Is Your Party Today? Let’s Have a Happy Birthday in Spanish!
Is your party today and you are living in a Spanish-speaking country? Well, you are going to hear those two words many times on this day.
Maybe you have a friend from Spain or from a Latin American country, and today is her birthday. How do you wish her a happy birthday in Spanish?
But celebrating a birthday has many other particularities beyond simply wishing someone a happy birthday. What are they and why is it important for you to know them? Keep reading and find the answers to these and other questions regarding birthdays in Spanish.
Different Ways of Wishing Someone a Happy Birthday in Spanish
The literal translation of “happy birthday” is feliz cumpleaños. However, you can also simply say felicidades, felicitaciones, or sometimes even que cumplas muchos más. Let’s take a look at each of them:
The most common way to wish someone a happy birthday in Spanish is to say feliz cumpleaños. It’s one of those cases when the literal translation actually works:
feliz – happy
cumpleaños – birthday
As with the English word “birthday,” the word cumpleaños in Spanish is a compound word. However, they come from different words. Let’s see:
birth – nacimiento
day – día
If we were to translate the literal meaning of the word “birthday” in Spanish it would be:
birthday – día de nacimiento
This translation in Spanish is confusing because it seems to refer to the literal day you were born, but it’s not a word we actually use. In Spanish, we call that your fecha de nacimiento, as fecha means “date.” But if you ask someone for their día de nacimiento, they will probably reply with their fecha de nacimiento.

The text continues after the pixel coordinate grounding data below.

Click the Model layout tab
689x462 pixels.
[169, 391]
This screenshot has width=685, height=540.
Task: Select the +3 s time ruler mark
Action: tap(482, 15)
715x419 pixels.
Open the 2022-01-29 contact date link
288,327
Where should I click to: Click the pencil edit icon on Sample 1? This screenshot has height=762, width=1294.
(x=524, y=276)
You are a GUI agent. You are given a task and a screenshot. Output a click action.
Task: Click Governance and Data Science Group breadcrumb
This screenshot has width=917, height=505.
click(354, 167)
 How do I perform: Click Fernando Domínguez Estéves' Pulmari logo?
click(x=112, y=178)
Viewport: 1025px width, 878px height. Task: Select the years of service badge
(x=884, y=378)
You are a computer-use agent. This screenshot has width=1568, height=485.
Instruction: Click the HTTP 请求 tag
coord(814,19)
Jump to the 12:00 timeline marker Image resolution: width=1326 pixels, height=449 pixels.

So, what’s the actual meaning of the word cumpleaños? The Spanish word for birthday is made up of two words:
cumple – a conjugation of the verb cumplir, for which the best translation would be “to turn,” as in:
Juan is turning 30 today – Juan cumple 30 hoy.
The second part of the word cumpleaños is:
años – years
This results in the true meaning of the word cumpleaños: “to turn years.” Now imagine that as a noun, because cumpleaños is a noun:
hoy es mi cumpleaños – today is my birthday
Noun and Verb Forms:
But it can also become an action in different forms:
Juan cumple años hoy – Juan’s birthday is today
The English translation for that phrase doesn’t show cumple as an action, simply because English has no equivalent for this. The literal translation would be “Juan turns years today,” which makes no sense in English. But when you add the number of years, it’s more clear how it works:
Juan cumple 30 años hoy – Juan turns 30 (years) today.
Some other forms:
Me gusta cumplir años. – I like when it’s my birthday. (literal: I like turning years)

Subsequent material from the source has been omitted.